Miss. Supreme Court says diverting tobacco money to Partnership
unconstitutional, Governor Says he Pursued the Right Course
by Keith Burton - GCN 6/14/07
The Mississippi Supreme Court ended a seething controversy over the
handling of millions of dollars of tobacco funds given to the state. The
court ruled 6-1 that the annual diversion of $20 million of tobacco
settlement funds to a smoking cessation program was unconstitutional. The
Partnership for a Healthy Mississippi, which went out of business last
month when money dried up, had appealed to the court after Governor Haley
Barbour had obtained a court order in 2006 which said only the state
legislature could appropriate money.
In a statement released to GCN, it is clear that Governor Barbour feels
vindicated in going after the Partnership for a Health Mississippi to
obtain the funds for the state.
Supreme Court's near-unanimous decision in the Partnership case
emphatically confirms what has always been obvious, only the Mississippi
Legislature can appropriate the state's money. A local judge and the
Attorney General have no power to give taxpayer money to a private
"It's a shame it look a long, drawn-out lawsuit to stop this illegal and
unconstitutional diversion of taxpayer money," said Barbour.
Gov. Haley Barbour, along with the Medicaid program and the Health Care
Trust Fund had argued the money was illegally diverted to the Partnership.
The court in its ruling agreed.
Mississippi in 1997 settled its lawsuit against the tobacco industry,
which was filed to recover public costs of treating sick smokers. The
Partnership was created by former Attorney General Mike Moore as a non
profit organization to handle the receipt of the money from the tobacco
lawsuit. Mississippi is collecting about $4 billion over 25 years in its
tobacco lawsuit settlement, with most of the money going to the Health
Care Trust Fund, which was established by the Legislature and pays for a
variety of programs.

(Stored data entries)
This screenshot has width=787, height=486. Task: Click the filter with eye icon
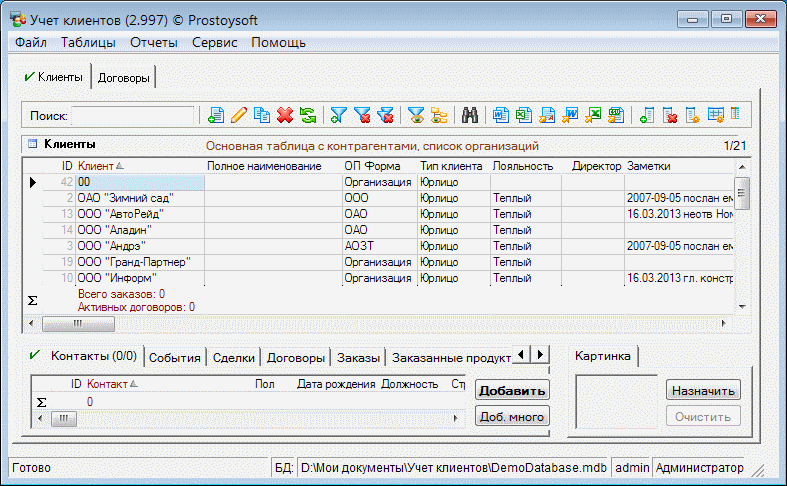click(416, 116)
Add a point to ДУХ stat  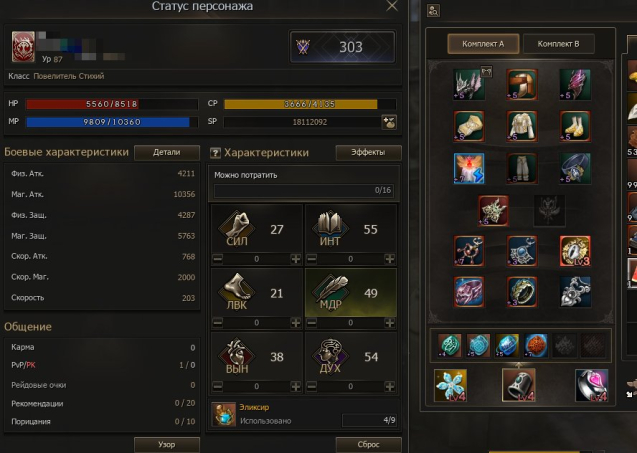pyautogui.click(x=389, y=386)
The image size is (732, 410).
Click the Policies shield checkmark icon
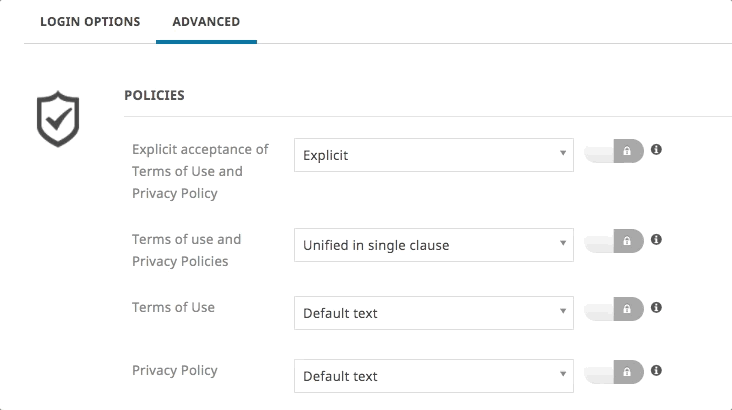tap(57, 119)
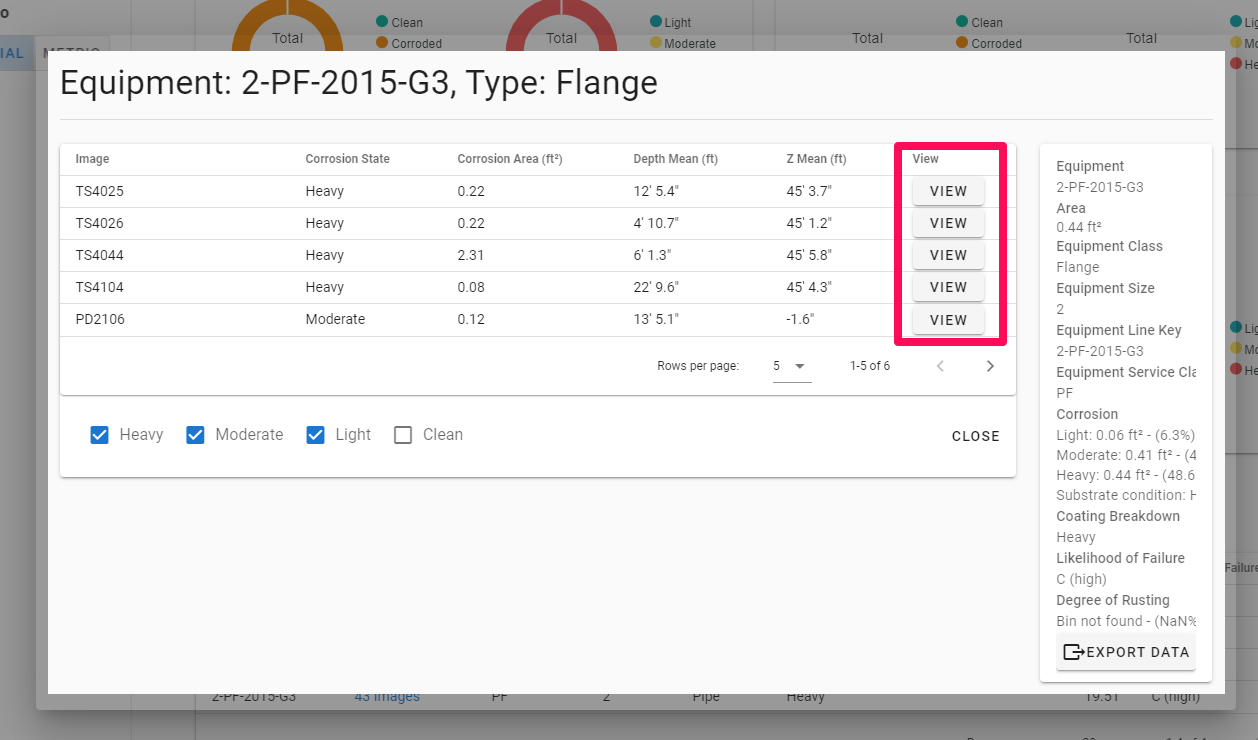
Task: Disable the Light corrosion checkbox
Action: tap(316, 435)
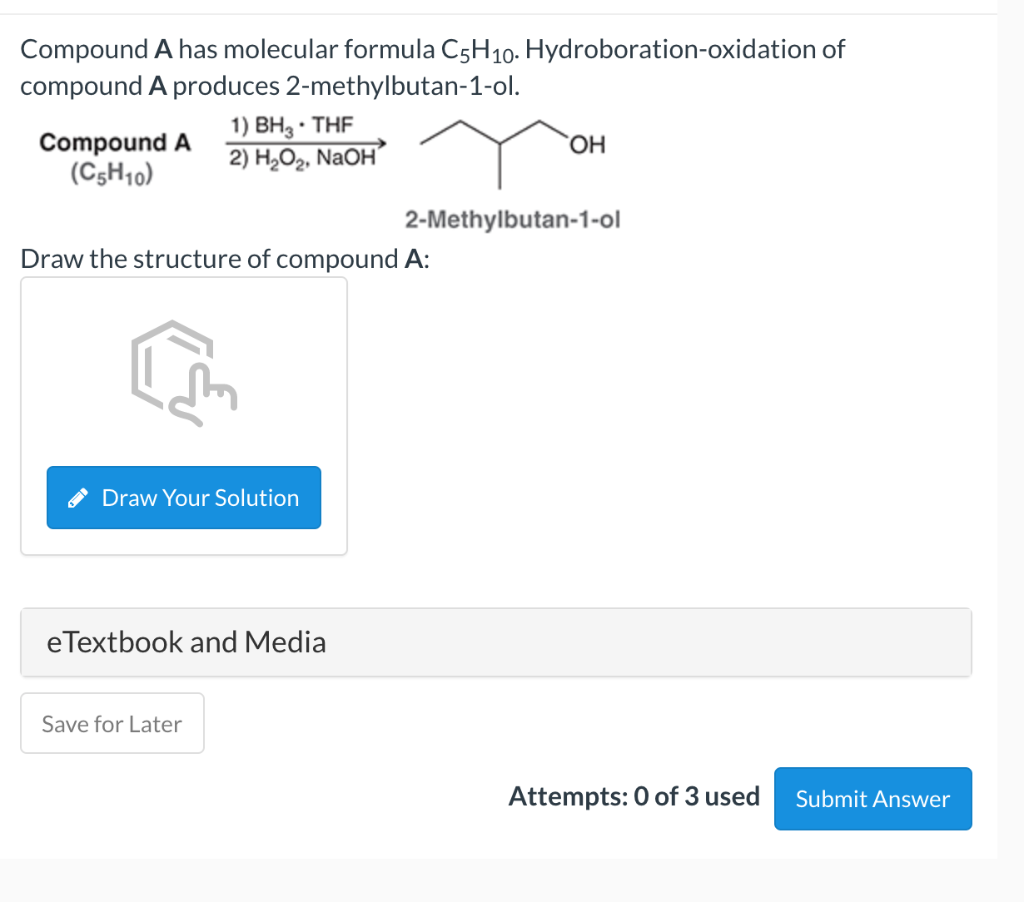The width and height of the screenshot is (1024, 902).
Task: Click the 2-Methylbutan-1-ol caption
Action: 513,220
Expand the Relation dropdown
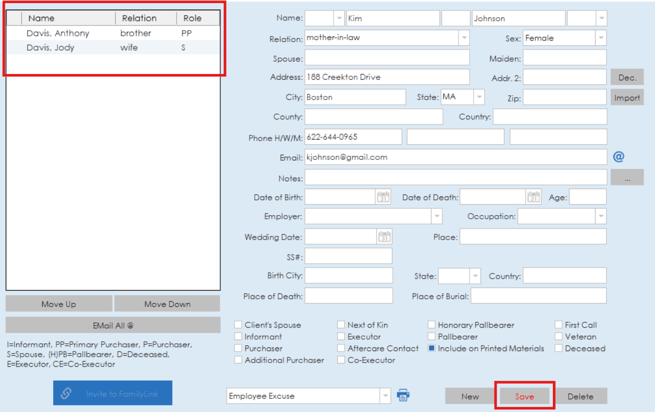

What is needed
Return, word for word, the stretch of the tobacco settlement article from "In a statement" through "to the Partnership.". The rows have no connection to the article.

Solution
In a statement released to GCN, it is clear that Governor Barbour feels
vindicated in going after the Partnership for a Health Mississippi to
obtain the funds for the state.
Supreme Court's near-unanimous decision in the Partnership case
emphatically confirms what has always been obvious, only the Mississippi
Legislature can appropriate the state's money. A local judge and the
Attorney General have no power to give taxpayer money to a private
"It's a shame it look a long, drawn-out lawsuit to stop this illegal and
unconstitutional diversion of taxpayer money," said Barbour.
Gov. Haley Barbour, along with the Medicaid program and the Health Care
Trust Fund had argued the money was illegally diverted to the Partnership.